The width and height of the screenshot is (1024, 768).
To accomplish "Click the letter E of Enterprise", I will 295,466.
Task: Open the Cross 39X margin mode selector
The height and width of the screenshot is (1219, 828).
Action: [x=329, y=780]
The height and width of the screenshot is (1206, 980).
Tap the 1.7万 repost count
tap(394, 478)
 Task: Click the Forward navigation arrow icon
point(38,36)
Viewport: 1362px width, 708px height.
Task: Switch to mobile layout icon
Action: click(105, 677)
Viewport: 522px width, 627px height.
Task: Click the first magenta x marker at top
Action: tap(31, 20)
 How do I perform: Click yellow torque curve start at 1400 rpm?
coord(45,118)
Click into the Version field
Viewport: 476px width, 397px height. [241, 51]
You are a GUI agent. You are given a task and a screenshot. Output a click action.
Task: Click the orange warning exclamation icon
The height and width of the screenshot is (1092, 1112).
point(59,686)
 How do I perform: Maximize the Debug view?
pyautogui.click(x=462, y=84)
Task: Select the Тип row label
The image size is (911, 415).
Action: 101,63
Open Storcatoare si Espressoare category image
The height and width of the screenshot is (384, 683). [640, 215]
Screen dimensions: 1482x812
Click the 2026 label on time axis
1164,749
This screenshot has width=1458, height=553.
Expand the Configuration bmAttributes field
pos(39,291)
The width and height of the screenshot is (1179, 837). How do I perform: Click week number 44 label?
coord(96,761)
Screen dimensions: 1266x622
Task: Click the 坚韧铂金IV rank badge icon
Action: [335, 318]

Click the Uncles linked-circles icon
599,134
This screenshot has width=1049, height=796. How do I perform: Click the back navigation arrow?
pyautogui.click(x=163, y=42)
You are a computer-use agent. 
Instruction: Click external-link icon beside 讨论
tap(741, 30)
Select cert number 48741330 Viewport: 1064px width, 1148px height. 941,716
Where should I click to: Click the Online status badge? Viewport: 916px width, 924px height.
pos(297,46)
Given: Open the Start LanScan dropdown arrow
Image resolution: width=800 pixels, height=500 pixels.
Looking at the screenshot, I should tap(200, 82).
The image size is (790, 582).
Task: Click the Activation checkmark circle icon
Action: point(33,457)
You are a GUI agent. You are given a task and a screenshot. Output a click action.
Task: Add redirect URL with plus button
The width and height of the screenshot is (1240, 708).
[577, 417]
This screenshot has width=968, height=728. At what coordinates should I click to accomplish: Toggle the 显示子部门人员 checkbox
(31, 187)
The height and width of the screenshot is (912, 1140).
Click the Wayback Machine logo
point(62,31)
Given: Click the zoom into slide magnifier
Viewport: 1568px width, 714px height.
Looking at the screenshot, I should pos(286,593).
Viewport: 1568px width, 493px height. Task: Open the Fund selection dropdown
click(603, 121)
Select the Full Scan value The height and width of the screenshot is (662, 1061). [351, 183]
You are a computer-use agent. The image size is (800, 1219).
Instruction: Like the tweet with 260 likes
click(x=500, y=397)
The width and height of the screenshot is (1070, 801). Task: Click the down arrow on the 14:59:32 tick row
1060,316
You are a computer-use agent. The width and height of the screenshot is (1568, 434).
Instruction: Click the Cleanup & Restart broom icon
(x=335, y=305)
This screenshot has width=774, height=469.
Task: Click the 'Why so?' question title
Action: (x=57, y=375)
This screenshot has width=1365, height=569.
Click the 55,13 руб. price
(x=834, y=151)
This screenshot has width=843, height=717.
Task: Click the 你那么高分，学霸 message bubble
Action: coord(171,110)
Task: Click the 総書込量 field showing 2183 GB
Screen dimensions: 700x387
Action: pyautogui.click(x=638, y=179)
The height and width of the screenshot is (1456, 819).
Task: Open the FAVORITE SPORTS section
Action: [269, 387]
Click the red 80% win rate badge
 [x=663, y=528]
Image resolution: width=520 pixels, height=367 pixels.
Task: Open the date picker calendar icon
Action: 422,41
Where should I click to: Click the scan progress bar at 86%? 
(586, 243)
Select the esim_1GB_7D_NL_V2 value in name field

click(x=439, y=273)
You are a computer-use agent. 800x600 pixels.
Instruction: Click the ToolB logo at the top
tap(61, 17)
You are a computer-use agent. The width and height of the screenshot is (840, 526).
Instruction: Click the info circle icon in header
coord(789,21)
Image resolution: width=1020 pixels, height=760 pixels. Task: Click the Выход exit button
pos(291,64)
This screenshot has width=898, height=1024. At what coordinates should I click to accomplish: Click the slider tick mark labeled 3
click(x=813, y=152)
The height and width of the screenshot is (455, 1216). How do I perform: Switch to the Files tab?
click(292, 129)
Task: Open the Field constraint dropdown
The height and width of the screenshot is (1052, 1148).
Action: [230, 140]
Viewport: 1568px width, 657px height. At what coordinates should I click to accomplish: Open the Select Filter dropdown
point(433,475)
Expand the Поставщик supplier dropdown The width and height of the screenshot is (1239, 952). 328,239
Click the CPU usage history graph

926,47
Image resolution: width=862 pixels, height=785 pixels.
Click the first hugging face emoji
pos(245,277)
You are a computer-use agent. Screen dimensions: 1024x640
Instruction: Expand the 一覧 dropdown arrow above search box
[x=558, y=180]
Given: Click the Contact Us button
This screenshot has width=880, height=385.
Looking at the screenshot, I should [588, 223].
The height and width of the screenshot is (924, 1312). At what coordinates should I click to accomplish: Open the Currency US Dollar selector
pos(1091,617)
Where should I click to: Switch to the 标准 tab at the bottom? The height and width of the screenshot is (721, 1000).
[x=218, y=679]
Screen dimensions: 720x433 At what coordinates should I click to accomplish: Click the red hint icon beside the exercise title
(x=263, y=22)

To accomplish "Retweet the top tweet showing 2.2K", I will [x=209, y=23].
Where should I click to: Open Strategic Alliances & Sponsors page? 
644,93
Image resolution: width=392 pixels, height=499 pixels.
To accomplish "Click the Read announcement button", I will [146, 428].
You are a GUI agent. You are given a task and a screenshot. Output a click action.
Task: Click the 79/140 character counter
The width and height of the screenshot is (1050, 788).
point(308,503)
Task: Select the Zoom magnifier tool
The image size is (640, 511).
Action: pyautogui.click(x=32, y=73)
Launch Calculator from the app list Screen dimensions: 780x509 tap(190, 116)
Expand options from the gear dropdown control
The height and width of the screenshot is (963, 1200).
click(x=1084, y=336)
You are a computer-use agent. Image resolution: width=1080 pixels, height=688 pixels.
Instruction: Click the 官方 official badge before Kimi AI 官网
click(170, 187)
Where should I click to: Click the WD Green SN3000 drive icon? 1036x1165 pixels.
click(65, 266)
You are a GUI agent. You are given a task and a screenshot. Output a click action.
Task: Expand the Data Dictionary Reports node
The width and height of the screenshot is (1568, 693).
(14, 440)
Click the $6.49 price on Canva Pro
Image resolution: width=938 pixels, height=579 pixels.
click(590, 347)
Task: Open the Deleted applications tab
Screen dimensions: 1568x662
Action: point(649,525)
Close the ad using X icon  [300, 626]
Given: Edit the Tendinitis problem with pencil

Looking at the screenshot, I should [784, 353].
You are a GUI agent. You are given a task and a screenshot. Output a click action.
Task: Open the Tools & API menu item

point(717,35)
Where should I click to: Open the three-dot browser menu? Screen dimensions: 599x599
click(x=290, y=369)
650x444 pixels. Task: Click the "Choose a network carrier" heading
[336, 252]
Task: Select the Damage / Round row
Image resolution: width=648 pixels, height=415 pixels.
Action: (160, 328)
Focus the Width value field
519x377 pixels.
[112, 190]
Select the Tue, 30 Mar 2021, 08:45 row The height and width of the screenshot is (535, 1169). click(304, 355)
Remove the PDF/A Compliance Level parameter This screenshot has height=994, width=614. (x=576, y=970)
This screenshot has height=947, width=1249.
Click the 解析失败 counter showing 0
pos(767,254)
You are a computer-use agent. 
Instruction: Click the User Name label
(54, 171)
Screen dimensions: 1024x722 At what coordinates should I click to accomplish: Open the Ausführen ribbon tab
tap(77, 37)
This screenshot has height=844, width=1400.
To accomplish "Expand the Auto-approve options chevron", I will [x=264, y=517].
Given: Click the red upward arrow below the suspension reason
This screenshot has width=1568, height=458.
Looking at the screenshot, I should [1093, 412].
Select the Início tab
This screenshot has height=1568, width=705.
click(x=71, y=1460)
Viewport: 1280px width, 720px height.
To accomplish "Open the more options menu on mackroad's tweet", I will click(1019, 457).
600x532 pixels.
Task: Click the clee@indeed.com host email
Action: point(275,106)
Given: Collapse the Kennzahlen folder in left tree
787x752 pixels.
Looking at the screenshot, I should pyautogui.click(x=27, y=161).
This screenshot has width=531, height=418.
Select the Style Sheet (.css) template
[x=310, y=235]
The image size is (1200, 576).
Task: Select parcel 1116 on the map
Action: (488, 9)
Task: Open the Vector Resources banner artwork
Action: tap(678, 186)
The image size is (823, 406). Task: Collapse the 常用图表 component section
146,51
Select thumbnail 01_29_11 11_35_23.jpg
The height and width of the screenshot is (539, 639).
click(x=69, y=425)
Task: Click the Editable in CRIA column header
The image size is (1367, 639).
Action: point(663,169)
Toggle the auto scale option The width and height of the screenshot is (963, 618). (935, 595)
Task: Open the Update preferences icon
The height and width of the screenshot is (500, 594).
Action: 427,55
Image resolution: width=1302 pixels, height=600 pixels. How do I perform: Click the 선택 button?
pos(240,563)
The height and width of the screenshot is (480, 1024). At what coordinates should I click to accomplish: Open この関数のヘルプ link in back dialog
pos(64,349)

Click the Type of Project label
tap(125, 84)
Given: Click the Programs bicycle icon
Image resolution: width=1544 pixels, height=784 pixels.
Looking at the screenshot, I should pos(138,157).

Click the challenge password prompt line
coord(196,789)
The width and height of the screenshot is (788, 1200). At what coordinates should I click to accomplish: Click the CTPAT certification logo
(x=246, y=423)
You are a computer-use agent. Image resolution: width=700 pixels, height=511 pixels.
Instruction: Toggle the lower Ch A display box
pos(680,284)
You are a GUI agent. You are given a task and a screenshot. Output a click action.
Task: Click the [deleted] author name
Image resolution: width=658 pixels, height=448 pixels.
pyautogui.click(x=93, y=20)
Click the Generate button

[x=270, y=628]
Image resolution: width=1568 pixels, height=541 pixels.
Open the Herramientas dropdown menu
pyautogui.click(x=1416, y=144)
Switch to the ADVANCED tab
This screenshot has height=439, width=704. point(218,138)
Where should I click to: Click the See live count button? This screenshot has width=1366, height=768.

┄┄┄┄┄┄

(YOUR GOAL): Among the records above, find each line holding the string "magnifier" and pull it out.

(TASK RESPONSE):
Given: Click the zoom into slide magnifier
Task: Select the Zoom magnifier tool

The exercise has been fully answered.